Another thing to watch for is ...between the toes... when you see the hoof splaying out ....as illustrated in the picture... then trim between the hoof as well also pictured....a little off at a time... until the hoof closes properly...when holding it together...or you reach pink....then stop...if more needs to be trimmed... try again in 2 weeks....This is only once in a great while... to trim this area..... but has to be watched as well.... Hope this helps... :thumb:


----------



## Itchysmom (Apr 3, 2010)

I will start a new thread tomorrow...is this the right section? When I go out to milk , I will take pics of her Sasha's feet. The hind ones are worse than the front and Bellas are bad but, not as bad. Then there are the kids who are 2 1/2 months old now.

Yes I have some hand held pruning shears ansd I just asked hubby if her could sharpen them, I'll include pics of those and my file. Then let 'er rip as I need to get this done!


----------



## toth boer goats (Jul 20, 2008)

> I will start a new thread tomorrow...is this the right section? When I go out to milk , I will take pics of her Sasha's feet. The hind ones are worse than the front and Bellas are bad but, not as bad. Then there are the kids who are 2 1/2 months old now.
> 
> Yes I have some hand held pruning shears ansd I just asked hubby if her could sharpen them, I'll include pics of those and my file. Then let 'er rip as I need to get this done!

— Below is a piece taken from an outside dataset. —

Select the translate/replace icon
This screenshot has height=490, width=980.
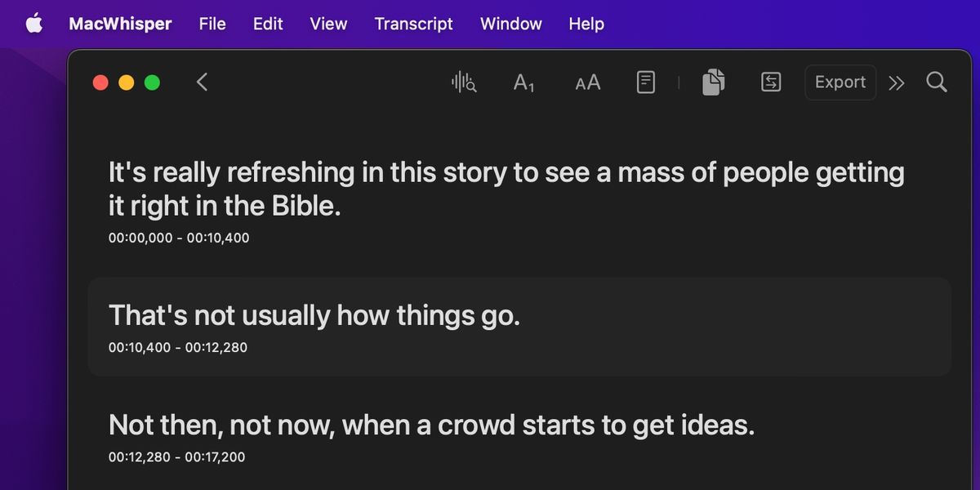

 Yes.. this is the right category... :wink:

Sounds good ...we will wait for the pics... in your new post topic... :thumb:


----------



## 3stooges (Jun 20, 2011)

toth boer goats said:


> Another thing to watch for is ...between the toes... when you see the hoof splaying out ....as illustrated in the picture... then trim between the hoof as well also pictured....a little off at a time... until the hoof closes properly...when holding it together...or you reach pink....then stop...if more needs to be trimmed... try again in 2 weeks....This is only once in a great while... to trim this area..... but has to be watched as well.... Hope this helps... :thumb:


Thanks, Pam. Haven't noticed this part to be a problem. Will check them during tonight's feeding.


----------



## toth boer goats (Jul 20, 2008)

No problem.... :thumb:


----------



## packhillboers (Feb 2, 2011)

Yes, I agree! This has been very helpful. The pictures and illustrations were the most helpful. A picture does make up for many words. What instructions would seem obvious to those who are used to looking at hooves isn't to some of us who are new to hoof trimming. Thank you for the pictures and helps.


----------